Prime Minister Narendra Modi has claimed that while earlier we were distanced from everybody, under him we are now friends with everybody. Since Modi has been in charge of foreign policy for 10 years, let us compare his 10 years with Jawaharlal Nehru’s first 10 years.
Nehru set out on uncharted territory. The world was divided into two warring camps and every other country had joined one or the other. We were the first colony to emerge from imperial bondage. Hence, while “we look(ed) upon the world with clear and friendly eyes”, our foreign policy had to be as independent as our newly won domestic independence. Moreover, it had to be based on the values that had informed our unique freedom struggle: fierce opposition to all forms of domination but through non-violence. An early manifestation of independent thought and action was our voting against the partition of Palestine despite being neither Arab nor Muslim, for partition solves nothing, it only aggravates hatred and bitterness.
Both camps initially looked on our independent stand with suspicion but shortly came to realise that without an honest peace-broker nothing could be resolved. And India became that peace-broker, whether by chairing the Neutral Nations Repatriation Commission in 1953 that led to armistice in the Korean peninsula or by being trusted by all belligerents to conclude the Geneva Accords in 1954 without even being a formal participant in the talks. Nehru’s envoy, V.K. Krishna Menon, managed it simply by making himself available for mediation and ironing out misunderstandings between the contending parties. It led to Nehru’s India helming all three International Commissions of Control and Supervision in Indochina. Nehru, thus, emerged as the world’s much-needed man of peace and the world turned to India to lead UN peace-keeping forces in Gaza after the Suez war of 1956, in Cyprus, and in Congo.

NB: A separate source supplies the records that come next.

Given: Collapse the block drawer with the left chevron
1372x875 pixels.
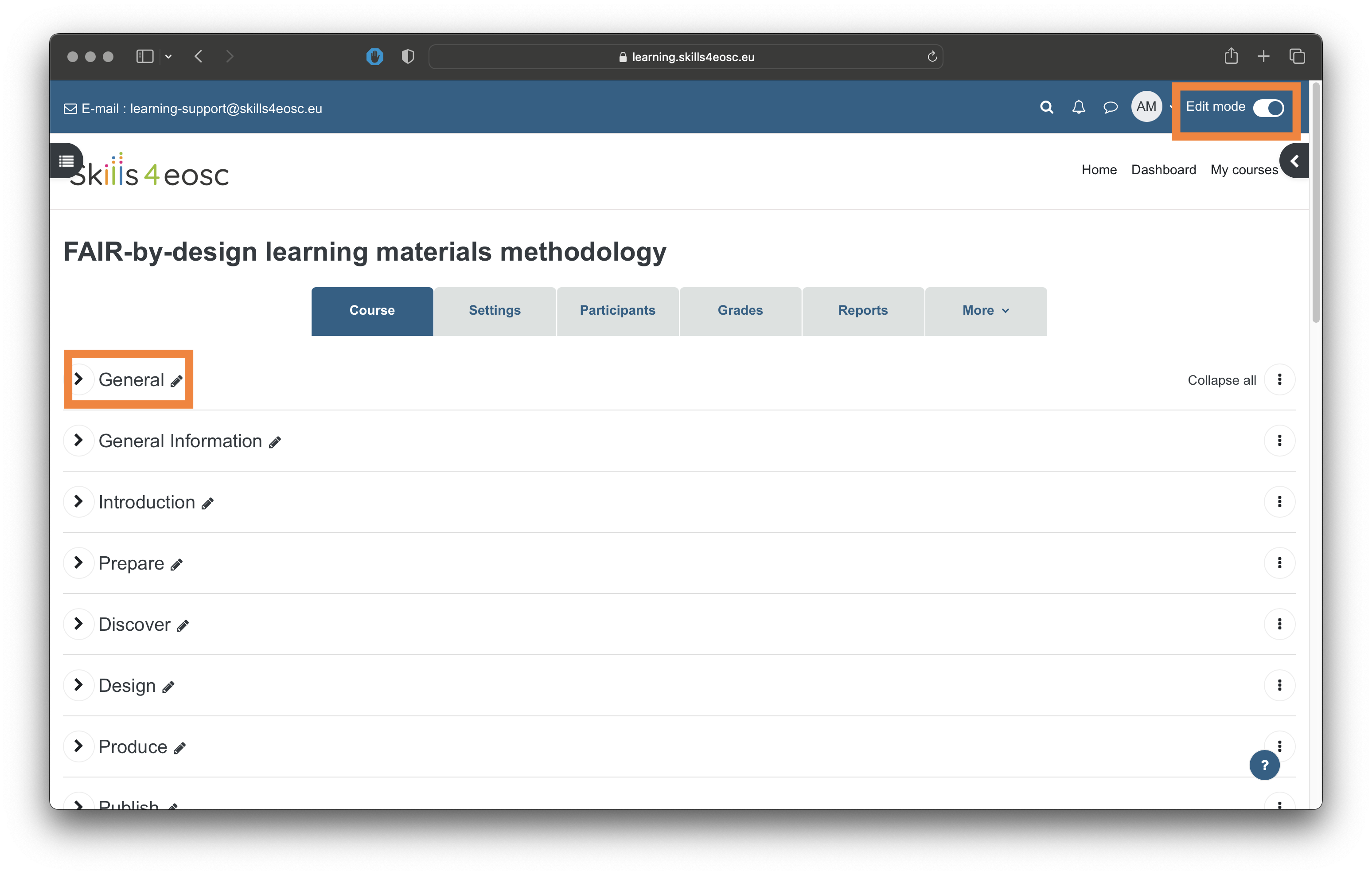Looking at the screenshot, I should tap(1294, 161).
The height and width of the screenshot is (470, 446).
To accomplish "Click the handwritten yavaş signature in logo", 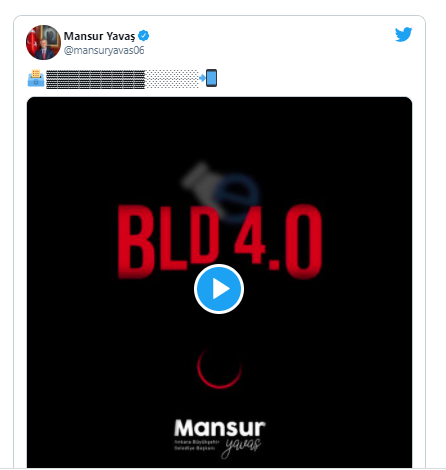I will pyautogui.click(x=241, y=447).
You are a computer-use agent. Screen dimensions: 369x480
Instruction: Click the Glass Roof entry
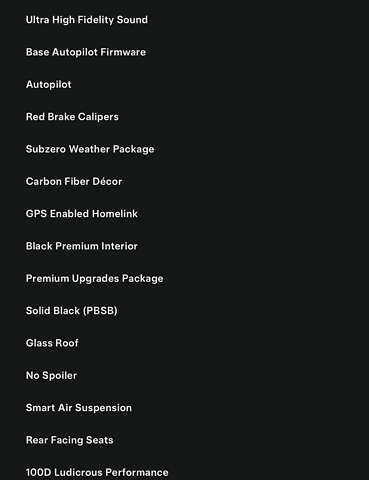pos(52,343)
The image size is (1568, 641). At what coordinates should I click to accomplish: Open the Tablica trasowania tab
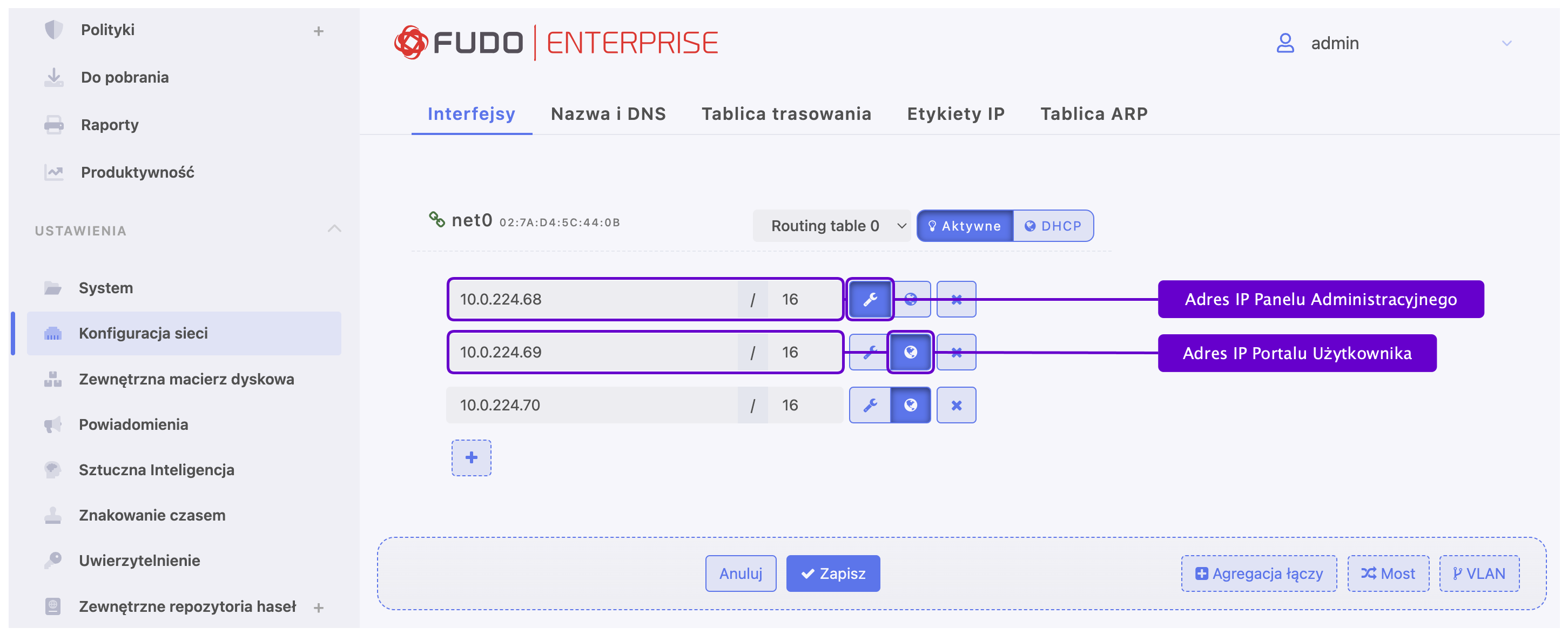pyautogui.click(x=786, y=114)
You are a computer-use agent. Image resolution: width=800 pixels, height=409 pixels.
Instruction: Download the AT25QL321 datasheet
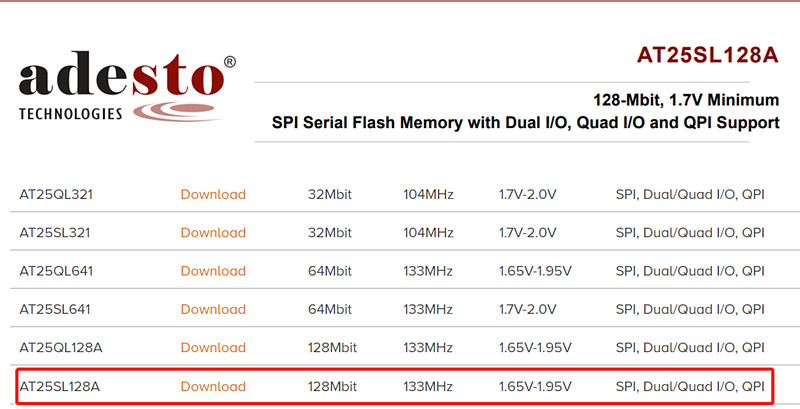tap(213, 194)
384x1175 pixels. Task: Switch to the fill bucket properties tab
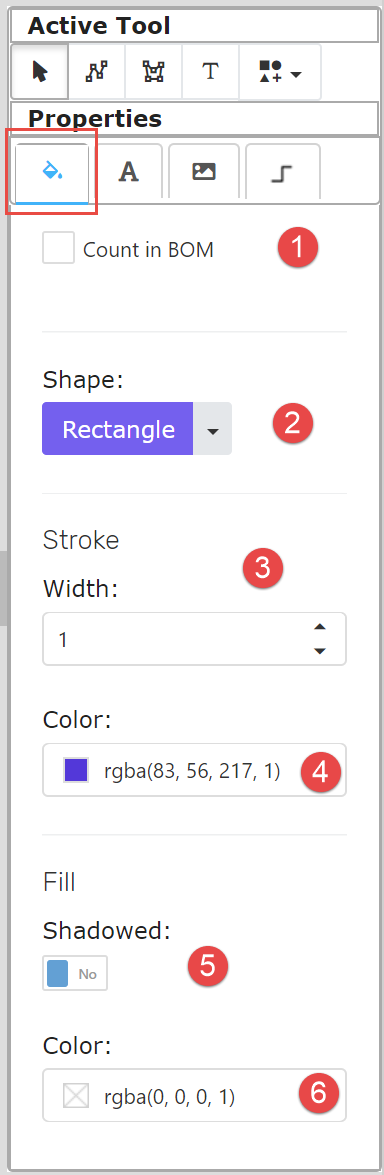coord(52,172)
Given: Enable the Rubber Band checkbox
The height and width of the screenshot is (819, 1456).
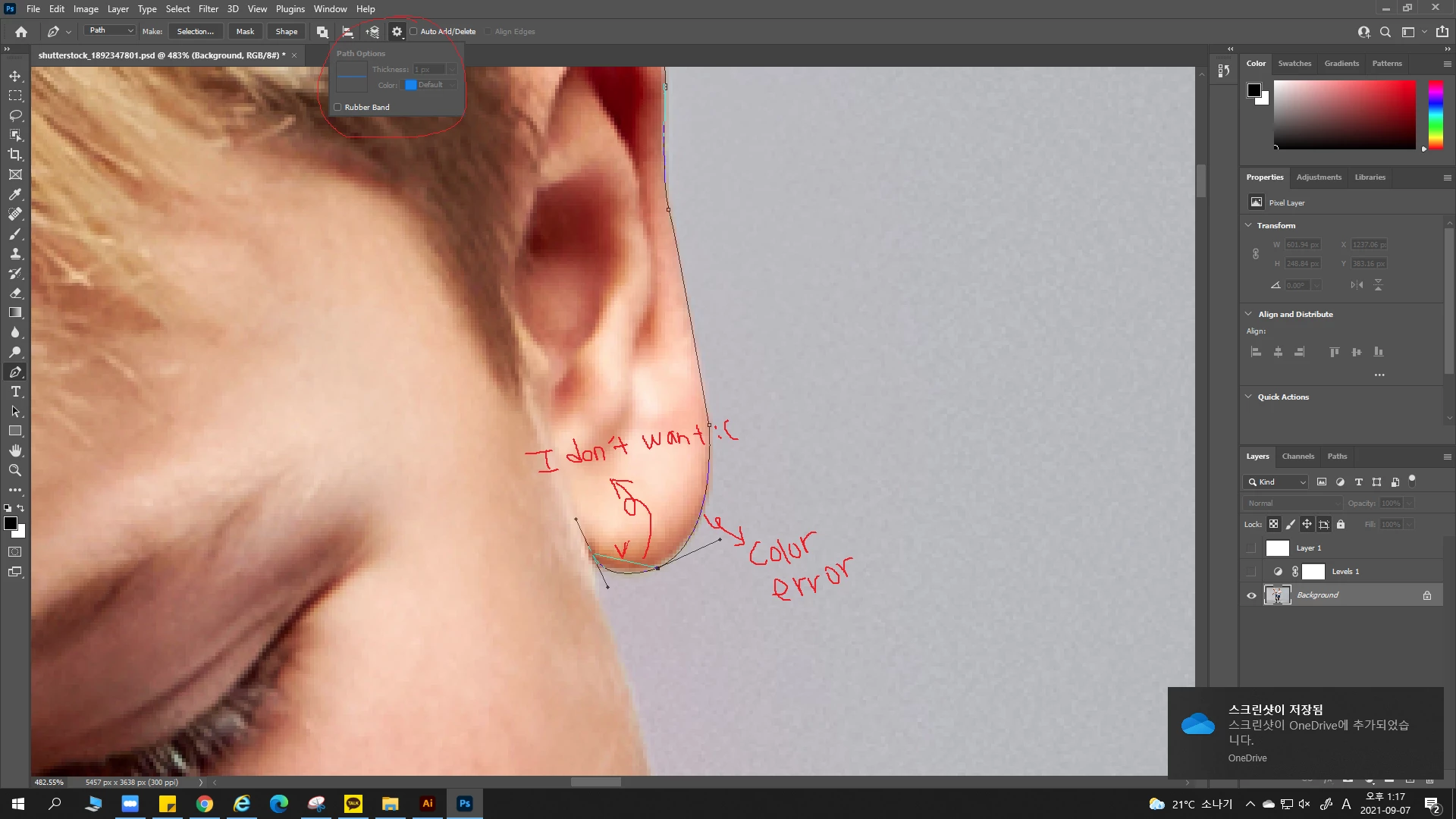Looking at the screenshot, I should [338, 108].
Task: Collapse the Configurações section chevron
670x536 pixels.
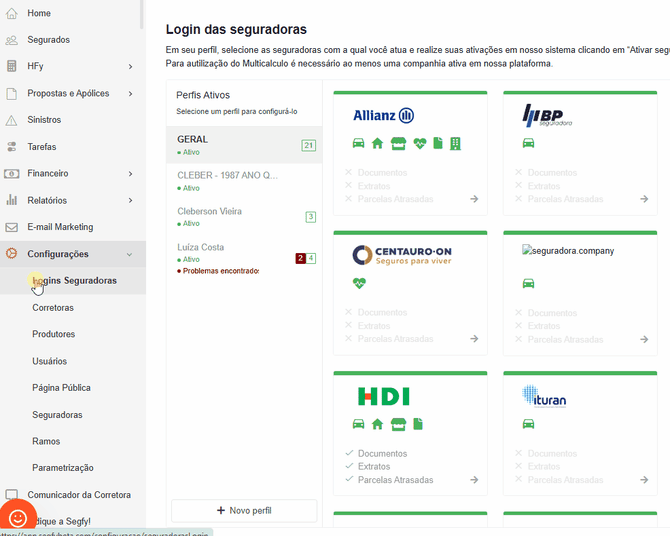Action: (130, 254)
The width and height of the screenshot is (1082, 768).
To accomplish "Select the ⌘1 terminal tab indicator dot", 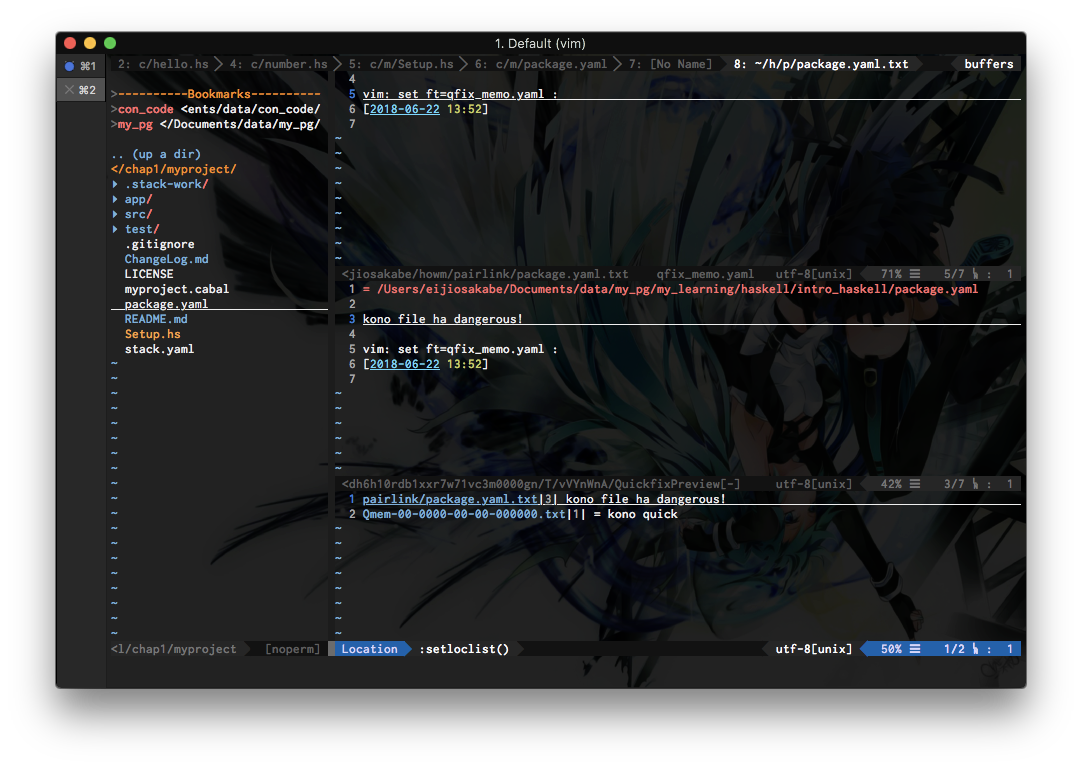I will tap(69, 66).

So convinced were the sceptics in both camps about India’s indispensability in a divided world that when Nehru went to the US in 1949, he was received with great warmth and honour. And when he visited China in 1954 and the Soviet Union in 1955, millions lined the streets to greet him. India’s profile in the world had, and has, never been greater.
Meanwhile, Nehru’s India took the lead in vigorously advocating and diligently promoting global decolonisation. Virtually every emerging nation of Asia, Africa and Latin America, even Yugoslavia in Europe, followed the Nehruvian lead in proclaiming non-alignment as the core of their foreign policy. Where we started out all alone, two-thirds of the UN member-states followed in our wake. And Modi claims we were distanced from everybody?
What is Modi’s ten-year record in foreign policy? He has wrecked our relationships in the neighbourhood, putting the South Asian Association for Regional Cooperation (SAARC) in deep freeze, aggravating hostility with Pakistan, overplaying the Sheikh Hasina card in Bangladesh, and alienating Nepal by grossly, but unsuccessfully, interfering in their internal affairs, especially during their delicate process of Constitution-making. He ended 35 years of peace and tranquillity with China by whispering one thing in Xi Jinping’s ear and quite another in the US president’s. Palestinians just don’t trust us anymore and Benjamin Netanyahu, with whom Modi expressed “total solidarity”, faces charges of genocide in Gaza.
On the war in Ukraine, Modi has reduced foreign policy to a bearhug with Vladimir Putin without mentioning the U word and another bearhug to Volodymyr Zelensky without mentioning the R word. Because we now lack the courage to make our stand clear, Zelensky slams India the minute Modi flies out of Kyiv. Foreign policy does not mean being everything to everybody. It means having the courage to stand up for the choice you have made. Modi lacks that courage and thinks he can make up for it by engineering overseas Indians to rally to his personality cult.
Aiyar is a former Union minister and social commentator.